Und noch einmal werde ich berichten von der Göttin Sulis Minerva, der Herrin der heilenden Quellen in Bath im Südwesten Englands.

Zu Zeiten der Kelten wurden heiße Quellen im regnerischen Südwesten Britanniens entdeckt. Auf ein göttliches Wunder mußte die Wärme und das reine Wasser zurückgehen. Die Göttin Sul, so die Erkenntnis der Kelten, hatte ihre Gebete erhört und das warme Wasser aus der Erde sprudeln lassen. Gefaßt wurde die Quelle und der Göttin Sul geweiht. Gehuldigt hat man ihr der großen Göttin. Besonders als man herausfand, daß dieses Wasser Heilkräfte hatte. Rheuma hat es gelindert und Erkältungen, bei Arthritis und gebrochenen Gliedern die Heilung beschleunigt. Auch bei Magenschmerzen war das Wasser heilungsfördernd. Geschenke hat man niedergelegt. Armreifen und Metallplättchen und schön geformte Steine und Tonfiguren.

Und die Göttin war den Menschen in dem Tal am Fluß Avon treu. Ackerbau und Viehzucht war die Grundlage des Lebens der Bewohner im Avontal. Das war in den ganzen Cotswolds so. Denn der Name Cotswolds wird heute mit Schafsweide übersetzt.

Die Provinz Britannien wurde gegründet und die römischen Legionen gründeten ihre Siedlungen und führten das römische Kulturgut ein. Man kann es sich vorstellen, die Freude der Römer über die warme Quelle in dem fremden, so viel kühleren und feuchteren Land. Der römische Lebensstil fand hier schnell eine Fortsetzung. Der goldfarbene Sandstein ließ sich gut behauen und die warme Quelle wurde gefaßt. Ein großes rundes Becken nahm das warme Wasser auf und bald waren die nötigen Wasserleitungen nach römischer Tradition verlegt.

Die Badehäuser des römischen Reiches waren zahlreich und groß. Baden gehörte auch für die armen Bevölkerungsschichten zur wöchentlichen Traditon. Baden war mehr als nur Reinigen: ein gesellschaftliches und soziales Ereignis, das wohl primär den Körper reinigen sollte aber sekundär der Entspannung und dem gesellschaftlichen Austausche diente. Und der wurde immer wichtiger.

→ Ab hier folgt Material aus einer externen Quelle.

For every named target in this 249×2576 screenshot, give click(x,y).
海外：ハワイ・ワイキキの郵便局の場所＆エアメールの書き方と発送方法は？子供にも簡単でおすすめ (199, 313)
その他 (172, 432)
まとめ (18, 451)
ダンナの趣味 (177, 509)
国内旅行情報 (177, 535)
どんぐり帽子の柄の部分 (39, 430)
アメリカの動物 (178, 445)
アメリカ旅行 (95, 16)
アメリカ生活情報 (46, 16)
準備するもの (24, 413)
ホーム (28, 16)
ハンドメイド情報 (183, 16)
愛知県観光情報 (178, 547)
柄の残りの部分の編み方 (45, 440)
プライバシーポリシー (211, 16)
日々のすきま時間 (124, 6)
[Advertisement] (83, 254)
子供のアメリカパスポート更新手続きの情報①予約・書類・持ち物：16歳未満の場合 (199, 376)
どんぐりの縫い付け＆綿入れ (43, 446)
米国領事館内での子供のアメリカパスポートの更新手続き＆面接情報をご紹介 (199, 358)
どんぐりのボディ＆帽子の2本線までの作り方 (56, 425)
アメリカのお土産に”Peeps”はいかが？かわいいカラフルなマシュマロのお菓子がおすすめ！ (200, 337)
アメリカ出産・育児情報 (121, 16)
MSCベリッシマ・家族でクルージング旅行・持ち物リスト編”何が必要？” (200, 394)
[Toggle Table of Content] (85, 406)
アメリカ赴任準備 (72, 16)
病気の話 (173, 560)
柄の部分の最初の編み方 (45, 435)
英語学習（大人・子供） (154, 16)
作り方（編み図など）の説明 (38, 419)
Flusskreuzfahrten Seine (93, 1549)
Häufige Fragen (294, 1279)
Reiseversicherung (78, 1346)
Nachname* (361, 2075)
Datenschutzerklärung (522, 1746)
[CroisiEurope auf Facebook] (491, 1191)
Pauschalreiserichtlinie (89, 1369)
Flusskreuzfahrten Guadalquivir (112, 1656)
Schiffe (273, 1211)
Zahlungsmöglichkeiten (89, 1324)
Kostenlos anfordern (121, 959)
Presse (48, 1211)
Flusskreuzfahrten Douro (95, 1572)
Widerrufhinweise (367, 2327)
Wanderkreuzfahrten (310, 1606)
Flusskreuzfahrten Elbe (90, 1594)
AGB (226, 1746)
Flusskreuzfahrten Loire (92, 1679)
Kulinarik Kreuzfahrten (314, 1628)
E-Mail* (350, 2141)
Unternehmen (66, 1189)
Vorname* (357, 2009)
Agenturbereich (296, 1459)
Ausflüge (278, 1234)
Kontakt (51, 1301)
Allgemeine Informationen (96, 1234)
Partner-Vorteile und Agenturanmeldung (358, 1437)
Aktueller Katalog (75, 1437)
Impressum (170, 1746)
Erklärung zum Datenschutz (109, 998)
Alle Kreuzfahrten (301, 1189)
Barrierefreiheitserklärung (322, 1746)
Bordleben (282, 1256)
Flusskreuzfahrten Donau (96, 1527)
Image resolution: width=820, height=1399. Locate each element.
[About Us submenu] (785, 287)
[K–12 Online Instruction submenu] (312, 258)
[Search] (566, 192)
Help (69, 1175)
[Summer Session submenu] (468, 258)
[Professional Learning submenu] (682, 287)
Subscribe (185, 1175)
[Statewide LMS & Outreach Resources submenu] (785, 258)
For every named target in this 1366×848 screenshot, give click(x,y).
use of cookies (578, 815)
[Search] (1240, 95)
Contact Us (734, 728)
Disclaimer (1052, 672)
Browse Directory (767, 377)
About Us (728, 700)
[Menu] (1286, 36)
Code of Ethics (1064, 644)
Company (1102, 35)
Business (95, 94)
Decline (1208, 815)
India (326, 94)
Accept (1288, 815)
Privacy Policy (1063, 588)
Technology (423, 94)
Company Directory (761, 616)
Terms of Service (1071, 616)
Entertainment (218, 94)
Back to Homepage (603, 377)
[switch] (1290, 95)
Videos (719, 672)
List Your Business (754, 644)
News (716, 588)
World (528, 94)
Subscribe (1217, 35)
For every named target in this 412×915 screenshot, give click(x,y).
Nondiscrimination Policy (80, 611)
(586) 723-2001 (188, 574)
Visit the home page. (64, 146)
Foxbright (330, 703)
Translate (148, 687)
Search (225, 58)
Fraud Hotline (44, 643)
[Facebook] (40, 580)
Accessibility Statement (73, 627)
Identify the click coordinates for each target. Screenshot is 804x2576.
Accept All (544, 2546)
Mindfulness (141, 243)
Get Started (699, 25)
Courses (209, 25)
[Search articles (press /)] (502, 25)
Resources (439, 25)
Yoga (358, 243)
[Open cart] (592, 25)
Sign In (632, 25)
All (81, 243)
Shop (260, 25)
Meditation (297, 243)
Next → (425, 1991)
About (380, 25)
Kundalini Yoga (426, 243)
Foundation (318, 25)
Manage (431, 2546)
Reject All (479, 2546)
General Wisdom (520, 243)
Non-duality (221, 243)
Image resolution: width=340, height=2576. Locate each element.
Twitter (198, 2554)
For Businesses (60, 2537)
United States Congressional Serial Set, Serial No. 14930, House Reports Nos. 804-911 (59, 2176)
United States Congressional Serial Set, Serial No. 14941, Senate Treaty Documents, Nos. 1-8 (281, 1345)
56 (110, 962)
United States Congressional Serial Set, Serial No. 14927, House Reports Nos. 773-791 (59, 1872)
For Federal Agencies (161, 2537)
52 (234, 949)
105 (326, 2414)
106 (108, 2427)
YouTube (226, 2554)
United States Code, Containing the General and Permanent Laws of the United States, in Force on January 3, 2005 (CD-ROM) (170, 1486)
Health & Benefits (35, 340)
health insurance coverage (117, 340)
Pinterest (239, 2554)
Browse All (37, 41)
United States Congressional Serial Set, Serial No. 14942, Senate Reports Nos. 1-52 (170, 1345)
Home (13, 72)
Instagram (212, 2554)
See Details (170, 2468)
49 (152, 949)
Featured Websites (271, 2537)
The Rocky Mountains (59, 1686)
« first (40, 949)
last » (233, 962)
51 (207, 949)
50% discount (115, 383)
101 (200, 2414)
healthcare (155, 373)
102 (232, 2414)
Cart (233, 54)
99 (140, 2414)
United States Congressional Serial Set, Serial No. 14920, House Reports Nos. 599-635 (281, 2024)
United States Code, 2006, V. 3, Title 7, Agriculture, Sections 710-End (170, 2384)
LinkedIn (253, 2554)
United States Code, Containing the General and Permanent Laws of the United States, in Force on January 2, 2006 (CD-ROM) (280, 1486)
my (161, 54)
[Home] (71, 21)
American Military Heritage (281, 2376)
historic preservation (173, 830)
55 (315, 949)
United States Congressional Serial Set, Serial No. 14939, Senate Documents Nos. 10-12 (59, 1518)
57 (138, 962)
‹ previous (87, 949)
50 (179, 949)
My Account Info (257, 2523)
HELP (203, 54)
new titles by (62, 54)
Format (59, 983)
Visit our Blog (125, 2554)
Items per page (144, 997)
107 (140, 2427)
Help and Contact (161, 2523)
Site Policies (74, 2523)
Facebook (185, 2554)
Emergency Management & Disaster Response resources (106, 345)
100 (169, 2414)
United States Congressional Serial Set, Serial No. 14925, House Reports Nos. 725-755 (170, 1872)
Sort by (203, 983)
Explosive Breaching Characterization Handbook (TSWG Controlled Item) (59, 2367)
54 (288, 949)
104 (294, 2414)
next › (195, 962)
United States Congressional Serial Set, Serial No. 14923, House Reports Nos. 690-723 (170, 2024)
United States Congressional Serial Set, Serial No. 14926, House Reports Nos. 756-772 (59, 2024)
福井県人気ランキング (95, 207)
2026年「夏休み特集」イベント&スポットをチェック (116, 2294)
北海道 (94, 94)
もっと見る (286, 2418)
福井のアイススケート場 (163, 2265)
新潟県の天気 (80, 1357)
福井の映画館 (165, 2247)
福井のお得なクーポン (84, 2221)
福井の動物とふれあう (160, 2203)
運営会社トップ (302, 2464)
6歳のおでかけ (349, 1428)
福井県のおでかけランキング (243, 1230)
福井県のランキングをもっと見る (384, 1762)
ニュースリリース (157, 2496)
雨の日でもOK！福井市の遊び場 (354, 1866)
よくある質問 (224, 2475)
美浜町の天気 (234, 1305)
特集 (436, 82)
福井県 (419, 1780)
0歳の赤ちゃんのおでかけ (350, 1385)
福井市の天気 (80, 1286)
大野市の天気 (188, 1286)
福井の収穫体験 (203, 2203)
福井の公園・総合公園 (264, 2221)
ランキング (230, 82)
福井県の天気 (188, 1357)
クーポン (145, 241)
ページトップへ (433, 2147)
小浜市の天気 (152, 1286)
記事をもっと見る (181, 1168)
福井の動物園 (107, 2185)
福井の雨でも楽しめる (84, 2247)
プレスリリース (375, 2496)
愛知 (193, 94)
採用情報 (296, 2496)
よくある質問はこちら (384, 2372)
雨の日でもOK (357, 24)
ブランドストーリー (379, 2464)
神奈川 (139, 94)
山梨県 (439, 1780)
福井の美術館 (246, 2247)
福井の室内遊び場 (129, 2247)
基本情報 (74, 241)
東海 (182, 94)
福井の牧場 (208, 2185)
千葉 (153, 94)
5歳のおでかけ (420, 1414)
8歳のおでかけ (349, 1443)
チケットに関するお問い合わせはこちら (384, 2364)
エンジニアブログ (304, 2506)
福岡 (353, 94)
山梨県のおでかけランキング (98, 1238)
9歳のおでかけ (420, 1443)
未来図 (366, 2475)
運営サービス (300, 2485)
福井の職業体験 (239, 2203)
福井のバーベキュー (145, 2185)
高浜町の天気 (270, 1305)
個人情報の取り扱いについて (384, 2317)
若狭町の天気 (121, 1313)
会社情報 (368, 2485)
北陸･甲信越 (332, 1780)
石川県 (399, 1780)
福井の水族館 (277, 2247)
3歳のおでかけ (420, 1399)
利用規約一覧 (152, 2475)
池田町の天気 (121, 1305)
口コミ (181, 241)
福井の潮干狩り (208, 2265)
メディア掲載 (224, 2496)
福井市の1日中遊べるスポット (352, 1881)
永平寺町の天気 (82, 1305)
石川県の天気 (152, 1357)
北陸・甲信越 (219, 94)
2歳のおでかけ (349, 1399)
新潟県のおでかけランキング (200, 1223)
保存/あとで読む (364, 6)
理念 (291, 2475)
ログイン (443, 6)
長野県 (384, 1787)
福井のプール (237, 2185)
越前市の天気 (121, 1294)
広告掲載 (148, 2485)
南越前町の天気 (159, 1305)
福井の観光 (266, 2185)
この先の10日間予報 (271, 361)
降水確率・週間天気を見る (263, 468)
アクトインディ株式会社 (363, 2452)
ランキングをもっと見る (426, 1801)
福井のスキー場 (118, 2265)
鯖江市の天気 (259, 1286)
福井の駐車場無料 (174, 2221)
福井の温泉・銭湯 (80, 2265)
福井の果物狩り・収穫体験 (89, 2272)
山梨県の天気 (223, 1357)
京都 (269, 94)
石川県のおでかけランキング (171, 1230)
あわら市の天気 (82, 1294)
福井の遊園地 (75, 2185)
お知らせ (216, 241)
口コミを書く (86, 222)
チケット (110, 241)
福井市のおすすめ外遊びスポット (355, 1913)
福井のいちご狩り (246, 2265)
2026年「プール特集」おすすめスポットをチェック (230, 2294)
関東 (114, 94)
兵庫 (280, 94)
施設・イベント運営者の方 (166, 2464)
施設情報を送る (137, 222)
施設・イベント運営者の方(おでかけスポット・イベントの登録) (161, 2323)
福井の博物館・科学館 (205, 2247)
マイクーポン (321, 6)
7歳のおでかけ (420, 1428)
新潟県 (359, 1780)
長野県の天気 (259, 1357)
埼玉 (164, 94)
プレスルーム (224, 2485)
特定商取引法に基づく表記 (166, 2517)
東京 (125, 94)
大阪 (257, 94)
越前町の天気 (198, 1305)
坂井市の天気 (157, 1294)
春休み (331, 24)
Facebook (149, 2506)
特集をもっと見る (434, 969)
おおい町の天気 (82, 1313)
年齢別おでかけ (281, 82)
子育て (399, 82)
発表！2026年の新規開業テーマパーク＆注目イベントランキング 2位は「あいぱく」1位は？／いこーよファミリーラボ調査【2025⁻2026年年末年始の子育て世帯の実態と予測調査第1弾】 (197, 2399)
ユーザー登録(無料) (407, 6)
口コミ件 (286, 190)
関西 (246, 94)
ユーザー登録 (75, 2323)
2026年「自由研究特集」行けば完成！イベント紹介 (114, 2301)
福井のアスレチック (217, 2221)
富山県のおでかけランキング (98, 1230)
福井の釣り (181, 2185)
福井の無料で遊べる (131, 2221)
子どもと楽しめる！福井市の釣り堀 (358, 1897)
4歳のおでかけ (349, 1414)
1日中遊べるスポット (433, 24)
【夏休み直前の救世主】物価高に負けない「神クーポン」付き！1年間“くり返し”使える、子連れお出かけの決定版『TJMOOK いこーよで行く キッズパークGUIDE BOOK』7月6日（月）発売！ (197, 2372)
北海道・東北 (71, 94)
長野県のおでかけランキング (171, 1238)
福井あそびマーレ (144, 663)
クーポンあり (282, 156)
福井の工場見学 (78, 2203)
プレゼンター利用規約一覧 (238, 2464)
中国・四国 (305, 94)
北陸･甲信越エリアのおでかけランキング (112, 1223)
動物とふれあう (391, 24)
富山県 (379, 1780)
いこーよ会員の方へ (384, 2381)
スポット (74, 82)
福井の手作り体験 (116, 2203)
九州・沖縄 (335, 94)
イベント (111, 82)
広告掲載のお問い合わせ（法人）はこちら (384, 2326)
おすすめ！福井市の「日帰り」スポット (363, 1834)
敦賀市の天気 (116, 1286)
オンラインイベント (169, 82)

Wer heute über dem grünlich schimmerenden viereckigen Pool des großen Bades steht und den warmen Dampf aus dem Pool nach oben steigen sieht, wird sicherlich mit mir und Millionen Menschen in aller Welt übereinstimmen, daß der Ausdruck "Bad" für das was da vor einem ist, nicht ausreichend ist. Die klassischen Säulen und die großen Bodenplatten, über die schon die römischen Sandalen gelaufen sind, gehören zu unserem großen Erbe. Nicht umsonst sind die römischen Bäder und die Stadt Bath ein Unesco Weltkulturerbe.

Doch die Quelle und das große Bad sind umringt von kleineren Bädern und Saunen. Warme und kalte Bäder, Saunen wie in unseren Zeiten, Kacheln, Motive Sitze und Bänke. All dies auf den schönen behauenen Steinplatten der Römer. So wie vor 2000 Jahren als die Römer diese warmen Bäder der Göttin Sul fanden und in das verwandelten, was wir heute sehen.

Aquae Sulis war der Name von Bath während der römischen Regierung Britanniens. Den Wässern der Sulis fügte man noch den, der römischen Göttin Minerva zu. Einen Tempel zu Ehren der Sulis Minerva baute man in Bath und tausende von Münzen und Metallstücke huldigte man der Sulis Minerva. Wünsche und Bitten und teilweise auch Flüche waren auf den Metallstücken zu finden, die an die Göttin gerichtet waren. Heute sieht man sie in den Bädern ausgestellt.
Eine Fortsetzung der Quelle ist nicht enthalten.